Every year, tens of thousands of Medicare beneficiaries who are enrolled in private Medicare Advantage health plans are denied medically necessary care that otherwise would have been covered by traditional fee-for-service Medicare. The denials are for services and treatments that should be covered by their plan according to new report from the Office of Inspector General (OIG) of the Department of Health and Human Services. Federal investigators recently called upon the Centers for Medicare and Medicaid Services to strengthen oversight and to increase enforcement against plans with a pattern of improper denials.
Medicare Advantage plans have become increasingly popular with enrollment more than doubling over the past 10 years. Often the plans attract enrollees with low or even no premiums, and other benefits such as discounts on dental services or glasses. As many as half of all Medicare beneficiaries are expected to receive their Medicare covered health care services through these Medicare Advantage plans in the next few years.
The federal government uses a capped reimbursement model for Medicare Advantage, which provides an incentive for these plans to deny access to services and payments to providers to boost profits of these plans, according to the HHS OIG. While Medicare Advantage Organizations approved most requests received for services and payments to providers, they issue millions of denials every year. The OIG found that Medicare Advantage Organizations sometimes delayed or denied beneficiaries’ access to services, even though the requests met Medicare’s coverage rules. The Medicare Advantage Organizations also denied payments to providers for some services that met both Medicare coverage rules and Medicare’s billing rules.

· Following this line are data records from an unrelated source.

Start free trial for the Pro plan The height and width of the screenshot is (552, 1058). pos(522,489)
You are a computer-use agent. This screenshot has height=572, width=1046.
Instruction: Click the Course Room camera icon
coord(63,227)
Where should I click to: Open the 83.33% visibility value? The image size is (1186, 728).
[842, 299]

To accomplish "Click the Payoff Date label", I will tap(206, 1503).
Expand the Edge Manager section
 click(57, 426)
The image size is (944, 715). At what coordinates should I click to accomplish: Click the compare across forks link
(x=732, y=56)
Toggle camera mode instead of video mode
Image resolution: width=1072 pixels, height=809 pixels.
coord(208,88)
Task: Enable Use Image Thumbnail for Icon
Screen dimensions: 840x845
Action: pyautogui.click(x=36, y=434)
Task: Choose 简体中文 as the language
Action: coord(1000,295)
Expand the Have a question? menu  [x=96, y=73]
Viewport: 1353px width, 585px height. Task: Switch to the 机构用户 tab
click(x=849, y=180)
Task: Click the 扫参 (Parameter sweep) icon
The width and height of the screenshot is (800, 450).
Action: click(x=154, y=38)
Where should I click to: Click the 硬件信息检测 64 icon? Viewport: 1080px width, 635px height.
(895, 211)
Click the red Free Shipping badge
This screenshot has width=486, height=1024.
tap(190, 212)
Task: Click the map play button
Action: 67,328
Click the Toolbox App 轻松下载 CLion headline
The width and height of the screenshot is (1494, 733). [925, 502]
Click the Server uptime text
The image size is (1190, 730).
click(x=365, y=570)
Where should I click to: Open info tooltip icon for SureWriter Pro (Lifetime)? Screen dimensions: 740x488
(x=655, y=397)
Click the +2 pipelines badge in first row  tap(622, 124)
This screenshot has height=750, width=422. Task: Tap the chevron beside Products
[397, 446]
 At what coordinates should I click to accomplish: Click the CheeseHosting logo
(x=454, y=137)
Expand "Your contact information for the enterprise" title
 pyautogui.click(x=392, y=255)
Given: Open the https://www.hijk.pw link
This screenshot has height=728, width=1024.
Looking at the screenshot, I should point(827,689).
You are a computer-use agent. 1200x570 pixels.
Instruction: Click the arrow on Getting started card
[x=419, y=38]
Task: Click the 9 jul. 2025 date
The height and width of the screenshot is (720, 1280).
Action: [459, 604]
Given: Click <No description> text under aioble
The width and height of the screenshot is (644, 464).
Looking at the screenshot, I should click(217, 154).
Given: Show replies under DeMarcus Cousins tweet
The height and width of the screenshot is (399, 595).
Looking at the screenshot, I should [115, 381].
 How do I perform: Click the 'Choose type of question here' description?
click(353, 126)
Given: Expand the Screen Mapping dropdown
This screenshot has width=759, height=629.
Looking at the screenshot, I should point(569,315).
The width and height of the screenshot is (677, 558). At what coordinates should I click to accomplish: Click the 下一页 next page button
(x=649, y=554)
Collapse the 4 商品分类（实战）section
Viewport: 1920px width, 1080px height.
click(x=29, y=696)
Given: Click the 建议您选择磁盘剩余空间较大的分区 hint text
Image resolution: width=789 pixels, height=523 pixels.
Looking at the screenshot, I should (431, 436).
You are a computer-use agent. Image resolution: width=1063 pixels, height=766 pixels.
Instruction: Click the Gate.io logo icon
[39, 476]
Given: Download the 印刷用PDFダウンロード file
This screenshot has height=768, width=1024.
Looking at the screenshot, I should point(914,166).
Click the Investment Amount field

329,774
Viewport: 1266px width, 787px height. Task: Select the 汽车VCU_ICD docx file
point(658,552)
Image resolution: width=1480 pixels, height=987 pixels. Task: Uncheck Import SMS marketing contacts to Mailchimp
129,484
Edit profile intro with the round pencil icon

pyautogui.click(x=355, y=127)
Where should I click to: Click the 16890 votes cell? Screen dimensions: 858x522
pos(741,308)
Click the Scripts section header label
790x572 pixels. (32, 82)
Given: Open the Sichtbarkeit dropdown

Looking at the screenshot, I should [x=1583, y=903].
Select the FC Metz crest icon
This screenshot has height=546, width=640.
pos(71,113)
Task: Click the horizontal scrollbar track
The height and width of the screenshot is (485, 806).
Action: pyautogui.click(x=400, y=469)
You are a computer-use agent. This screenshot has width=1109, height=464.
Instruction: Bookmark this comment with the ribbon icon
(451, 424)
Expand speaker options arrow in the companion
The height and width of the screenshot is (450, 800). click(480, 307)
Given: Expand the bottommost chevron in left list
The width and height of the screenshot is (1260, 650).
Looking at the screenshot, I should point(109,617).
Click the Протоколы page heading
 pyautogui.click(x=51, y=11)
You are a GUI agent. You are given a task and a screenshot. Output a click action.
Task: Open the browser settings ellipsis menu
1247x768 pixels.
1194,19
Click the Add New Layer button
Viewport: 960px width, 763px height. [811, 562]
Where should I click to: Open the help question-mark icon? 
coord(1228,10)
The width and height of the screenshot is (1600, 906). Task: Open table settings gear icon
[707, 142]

The OIG audit found that 13% of prior authorization requests and 18% of legitimate claims from healthcare providers were wrongly denied by Medicare Advantage Organizations and should have been approved under Medicare coverage rules. Two common causes of pre-authorization denials had to do with the Medicare Advantage Organization imposing requirements to receive care that are not contained in Medicare coverage rules. For example, Medicare Advantage plans can require an X-ray before approving more advanced imaging. Of the 18% of payment denials, the most common cause was said to be human error during the claims-processing reviews, such as overlooking a document or system error.
The report noted that these denials can harm Medicare Advantage enrollees. Denials can lead to delay or even prevent many beneficiaries from receiving medically necessary care. It can also lead to beneficiaries paying out-of-pocket for services that should be covered by their health plan. In addition, denials create an administrative burden for beneficiaries, their caregivers, and their doctors when an appeal is necessary to overturn a denial for services that should be covered. The audit noted that reversals often occurred when a beneficiary or provider appealed or disputed the claim denial.
Sources: “Some Medicare Advantage Organization Denials of Prior Authorization Requests Raise Concerns About Beneficiary Access to Medically Necessary Care,” U.S. Department of Health and Human Services, Office of Inspector General, April 2022.